Saturday, December 11, 2010

When Paris was Paris: The Luminous Years

They listened to jazz, haunted cafes, and revolutionized art, music, and literature. In the early Twentieth Century, a remarkable creative vanguard collected in Paris. Something of a trailblazing cultural documentarian in her own right, writer-director-producer Perry Miller Adato profiles the diverse cast of cultural icons whose collaborations and rivalries produced what we now term “modernism” in Paris the Luminous Years: Toward the Making of the Modern (trailer here), which premieres on most PBS stations this coming Wednesday.

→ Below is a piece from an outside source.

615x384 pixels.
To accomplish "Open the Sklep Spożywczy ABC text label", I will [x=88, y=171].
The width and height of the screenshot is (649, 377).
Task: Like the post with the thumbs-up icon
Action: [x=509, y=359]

According to Luminous, the future began in 1905 when Matisse made his first sale (to Gertrude Stein). Yet, it was the 1907 Cézanne retrospective that propelled close friends and fellow painters Georges Braque and Pablo Picasso to develop Cubism (as it is now referred) on their canvasses, sending shockwaves through the art world. A few years later, The Rite of Spring caused a legitimate riot at Serge Diaghilev’s Ballet Russes. Though Stravinsky’s dissonant music is often singled out for scorn (or credit), Nijinsky’s choreography was nearly as avant-garde.

Soon, the Americans arrived, including Ernest Hemingway and Josephine Baker. Ironically, one academic asserts Langston Hughes likely discovered jazz, the music that would shape and inform his greatest poems, while working as a busboy in a Parisian jazz club.

While Adato thoroughly covers all these big epochal moments in the birth of modernism, Luminous is best at making connections between artists and disciplines. Poets like Guillaume Apollinaire and Jean Cocteau befriended artists like Picasso and Chagall. Artists like Miró and de Chirico designed sets for the Ballet Russes. Within disciplines, innovative classical composers like Mihaud and Satie incorporated American jazz into their compositions.

Unlike customary practice for many documentaries, Adato avoids gratuitous use of celebrities as talking heads or narrators. No offense is intended to Concetta Tomei (best known as the dead mother in Providence), whose voice-over work is clear and pleasant, yet happily never distracts from the ample illustrations of the art under discussion. While eschewing big names, Luminous’s on-camera academic commentary is all completely on-point and rather informative.

Luminous is the sort of programming PBS always claims to produce when its federal funding is in jeopardy, but is all too rare on its schedule. It really is all about fine art, music, and literature, with only the briefest of political commentary mixed in (but even that was unnecessary). Smartly written and well produced cultural history on film, Luminous airs on most PBS outlets this Wednesday (12/15) and will be available on DVD the day before.